Es ist Winter, und alles kommt nicht so recht voran. Vielleicht muss man es anders sagen: Alles Mögliche kommt voran, aber man sieht es nicht. Die Hygie­ne­kon­zepte zum Beispiel, die mein Mann machte, kamen voran, aber dann musste er sie wieder in die Tonne treten. Er machte neue. Dann waren auch die für die Katz. Wie in der alten K & K Monarchie versi­ckern Kraft und Zeit im Verfassen und Hin-und Herrei­chen von Papieren, die dann in den Verwal­tungen in Schub­laden liegen, oder in Datei­ord­nern, um irgend­wann ohne weiteres Ansehen gelöscht zu werden. Halbe Menschen­leben liegen da schon. Man könnte nach Rom laufen in dieser Zeit oder mehrere Pyramiden bauen. Derweilen machen alle ihre Video­kon­fe­renzen und bringen noch mehr Zeit herum. Und am Abend sind sie traurig, weil man das, was sie gemacht haben, nicht sieht.

Mein Nachbar versteht das besser als ich. Mein Mann versucht, auch jetzt im Winter, mit unserem Haus voran­zu­kommen. Unser Haus ist eine arme Büdner­wirt­schaft mit einer Scheune, in die ein Schwe­install für zwei Schweine, ein Kuhstall für eine Kuh und ein Plumpsklo integriert sind. An diese Scheune angebaut ist eine winzige Wasch­küche. Sie sieht aus wie ein gemau­ertes Kinder­haus mit einem Schorn­stein.

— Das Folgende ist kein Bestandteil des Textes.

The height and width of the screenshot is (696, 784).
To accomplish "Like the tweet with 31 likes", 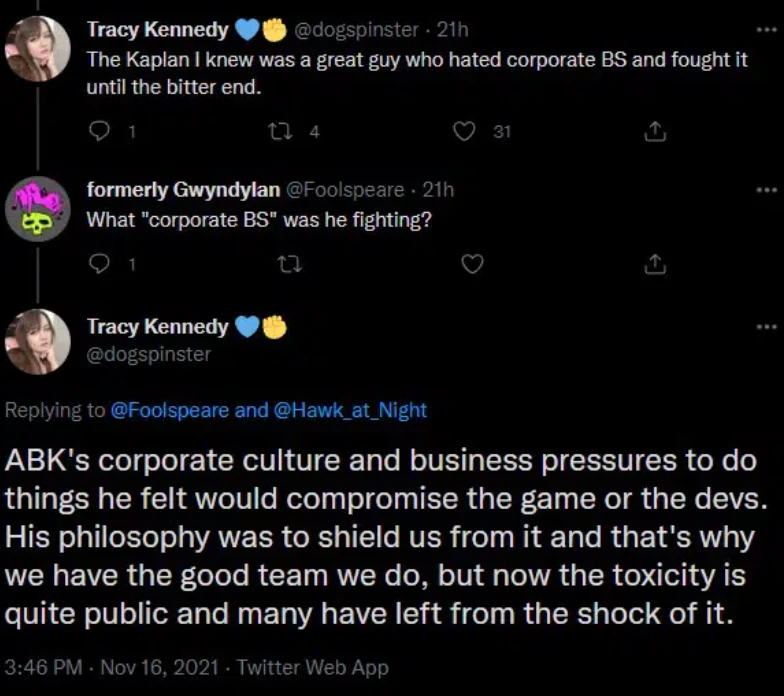I will click(x=464, y=131).
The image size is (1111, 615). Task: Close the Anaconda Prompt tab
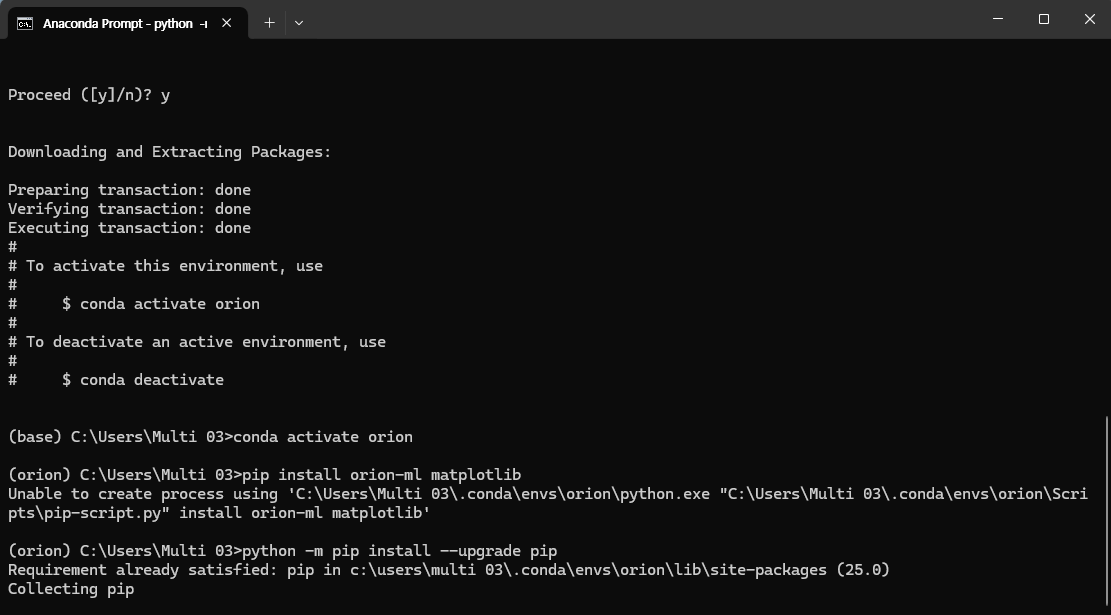227,23
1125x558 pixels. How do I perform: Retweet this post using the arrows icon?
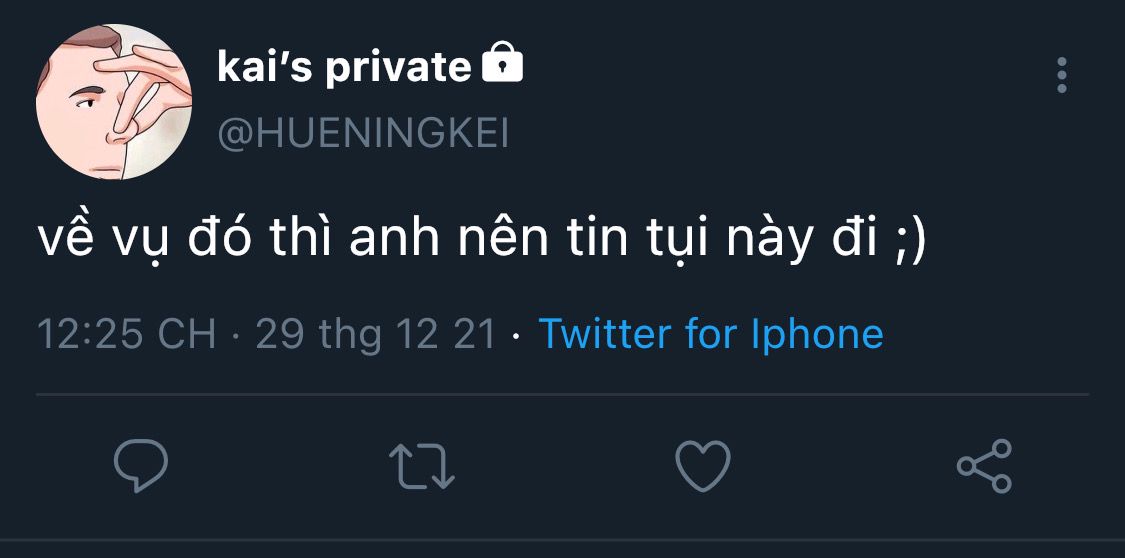421,466
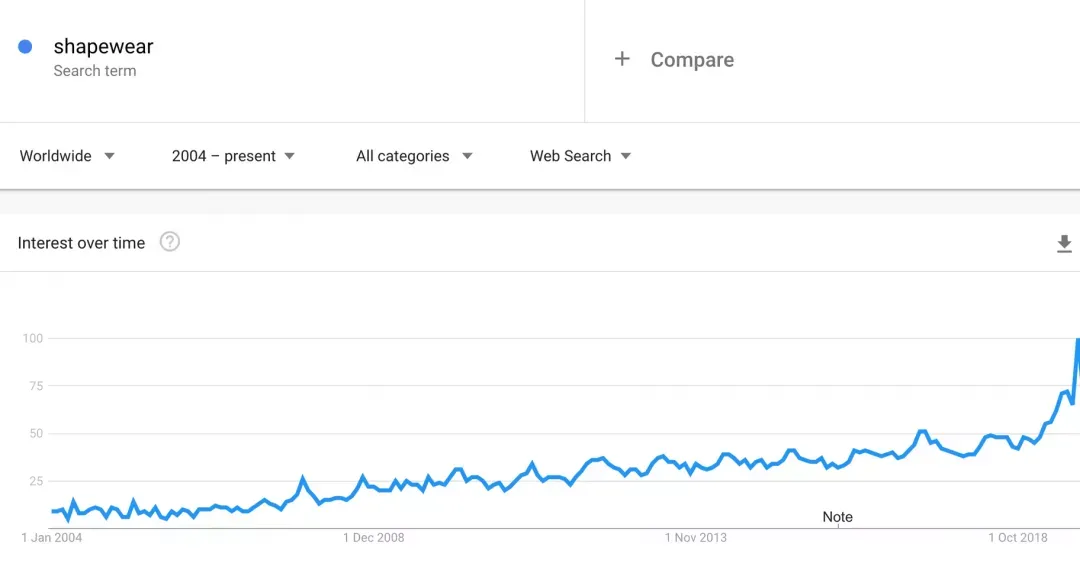This screenshot has height=570, width=1080.
Task: Select the 1 Nov 2013 axis label
Action: [696, 538]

Das wichtigste wäre nun eigent­lich, den Innen­ausbau unseres Wohnhauses voran­zu­bringen. Es gibt noch kein Bad, und der Dachausbau ist nicht fertig. Die Spüle ist provi­so­risch, und kein Zimmer ist vollendet. Und weil das alles so ist, komme ich zurzeit meistens nur am Wochen­ende ins Haus. Mit dem Dachausbau haben wir schon vorigen Winter angefangen. Wir haben Holzfa­ser­matten zwischen die Sparren geklemmt und Dampf­brems­bahnen angeklebt. Jetzt muss das Ganze nur noch verkleidet werden. Aber weil das Gebälk so schief ist, ist das unendlich kompli­ziert. An den Dachsparren, die unter­schied­liche Winkel bilden und verschie­dene Längen haben, müssen Bretter angebracht werden, die parallel sein sollen, um am Ende eine Ebene zu bilden. Jedes angebrachte Brett wird so zur Maßarbeit. Und das Ganze zu einem Geduld­spiel.

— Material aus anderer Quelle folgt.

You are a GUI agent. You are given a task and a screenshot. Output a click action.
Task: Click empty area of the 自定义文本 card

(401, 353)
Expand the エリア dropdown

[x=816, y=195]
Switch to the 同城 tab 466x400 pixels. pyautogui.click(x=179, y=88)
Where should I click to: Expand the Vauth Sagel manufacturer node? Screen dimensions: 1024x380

Letztes Wochen­ende komme ich also ins Haus. Mein Mann gibt mir einen Kuss und stiehlt sich aus seiner Video­kon­fe­renz davon. Er flüstert mir zu, er müsse mir was zeigen. Einen Baufort­schritt. Statt ins Dachge­schoss führt er mich in den Garten. Weiß verschneit und märchen­haft liegt er da. „Siehst du´s?“ fragt er. Ich sehe es sofort. Unsere winzige Wasch­küche hat eine einzige Fenster­öff­nung. In deren Laibung waren die alten Steine lose, und teilweise waren sie auch schon heraus­ge­bro­chen. Mein Mann hatte Mörtel übrig, und auch Steine waren noch da. Und da hatte er sich im Licht eines Bauschein­wer­fers am Abend noch ans Mauern gemacht. Sogar die schräg stehenden Schmuck­steine hat er zurecht geflext und richtig einge­setzt. Und jetzt sieht es schön aus. Wirklich schön. Die Fugen, die Steine, alles. Und trotzdem bin ich traurig, dass unsere Zimmer nicht weiter gekommen sind, und gehe rüber zum Nachbarn, um Eier zu holen.

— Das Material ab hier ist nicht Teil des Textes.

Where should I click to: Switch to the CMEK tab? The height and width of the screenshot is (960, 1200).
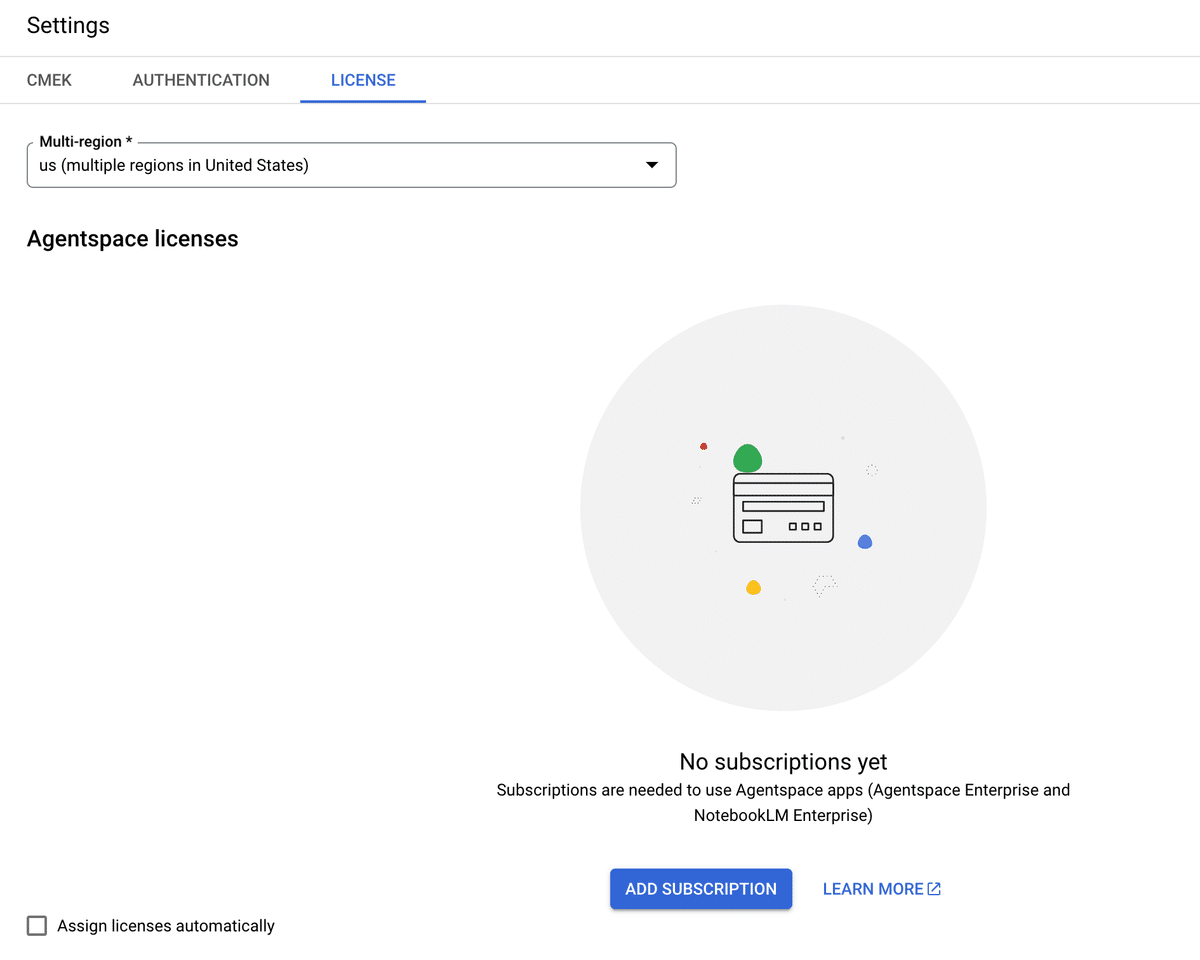click(x=49, y=80)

Unser Nachbar empfängt mich und weiß gleich Bescheid. Er weiß über vieles Bescheid, und hält nicht hinterm Berg damit. Er freut sich, dass jemand Eier holen kommt und wir ein bisschen reden können. Und weil er ein aufmerk­samer Mann ist, ist ihm nicht entgangen, dass die Fenster­lai­bung unserer Wasch­küche fertig ist. „Sieht gut aus“, sagt er. „Beschwer dir nich.“ „Ich beschwer mich doch gar nicht“, wehre ich mich verblüfft. „Doch“, weiß er es besser. Und das sei ja auch verständ­lich, dass ich mich beschwerte. Denn Frauen wollten es nun mal gemütlich und wohnlich haben, während Männer arbeiten wollten. Und zwar so, dass es am Ende der Arbeit ein Ergebnis gibt. Deshalb würden Männer zum Beispiel so ungern Staub wischen. „Aber wenn´s schwere und dreckige Arbeiten gibt: ´n Loch buddeln. Beton machen. Ne Mauer hoch ziehen. Dann ist der Mann sofort da.“ Danach sei er dreckig und fertig und glücklich. „Verstehe“, sage ich. Aber mein Nachbar meint, dass ich gar nichts verstehe. Nicht richtig jeden­falls. Aber er versteht es. Er habe bei uns das frisch gemauerte Fenster gesehen, und sofort war ihm klar: „Da baut ihr nun seit vier Jahren. Und immer hört sich dein Mann nur an, dass er nicht fertig ist. Weil man sieht: ein unfer­tiges Haus. Und von früh bis spät redet der außerdem noch auf seinen Laptop ein. Und was sieht man am Ende davon? Nichts.“ Ganz anders sei das mit dem Fenster unserer winzigen Wasch­küche. Das sei vielleicht – wenn man eine Aufstel­lung machte – diejenige Bauauf­gabe auf unserer Baustelle, die am aller­we­nigsten fertig werden muss. Aber man kriegt sie fertig. Und deshalb wäre sie – im Moment jeden­falls – eben auch sehr wichtig.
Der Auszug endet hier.